Friday, June 10, 2011

You don't have to act on every impulse

I got on the elevator this morning after buying my Cherry Coke Zero, the lifeblood of my workweek, at the canteen store in the sub-basement. Another woman gets on. I'm standing in the elevator operator position so I say ask her which floor she wants to go to. She says "lobby". Because our building's elevator software is programmed to always stop on the first floor, instead of pressing the 'L' button, I said "oh, ok. We'll hit that on the way up."  All of the elevators are programmed that way. It is inconvenient, but everyone knows the deal. I think she felt slighted that I didn't act on her request, so instead of just trusting me that the elevator would stop where she wanted, she reaches over to push the button. But it was too late, we were already there, the doors were already opening. Just as I said they would. I think it was less about being correct than it was that my response didn't meet to her expectation that I would act on her request.

This interaction got me thinking - a lot of people demand action. The economy's bad, do something! $787 billion stimulus didn't work, do some more! Oh shit, my portfolio is down 30%, these stocks are no good, I need to sell them!

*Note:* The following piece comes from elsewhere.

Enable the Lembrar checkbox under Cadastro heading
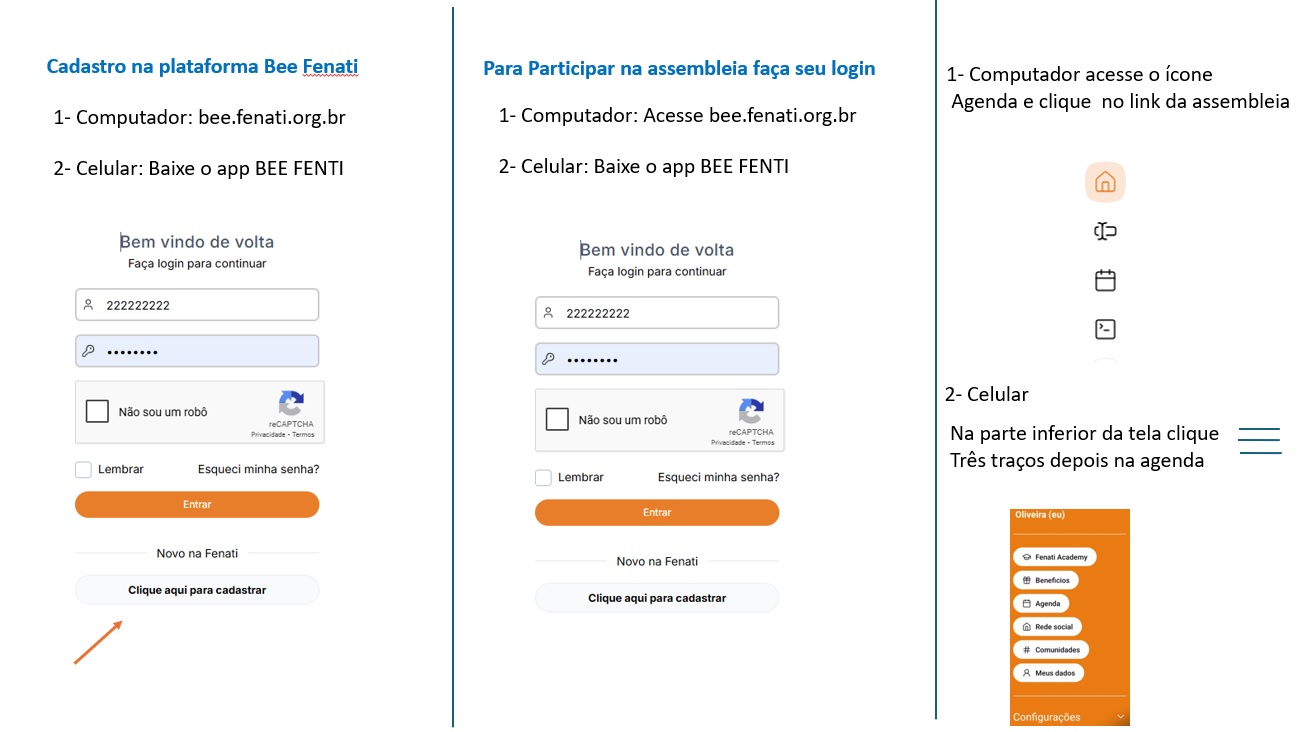Screen dimensions: 1306x732 click(84, 469)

But that's not the case. When things are happening, you don't have to participate, especially with investing. Sometimes the best course is inaction. If the pain is too unbearable, don't log into the accounts, throw away the monthly statements unopened. By all means, know what's going on with the companies you invest in, but ignore Mr. Market. You don't have to trade with him.

The point is, if you become aware of some of our tendencies as people that you can correct those behaviors. So don't automatically call for something to be done just because you perceive there to be a problem. A lot of the time, things resolve themselves.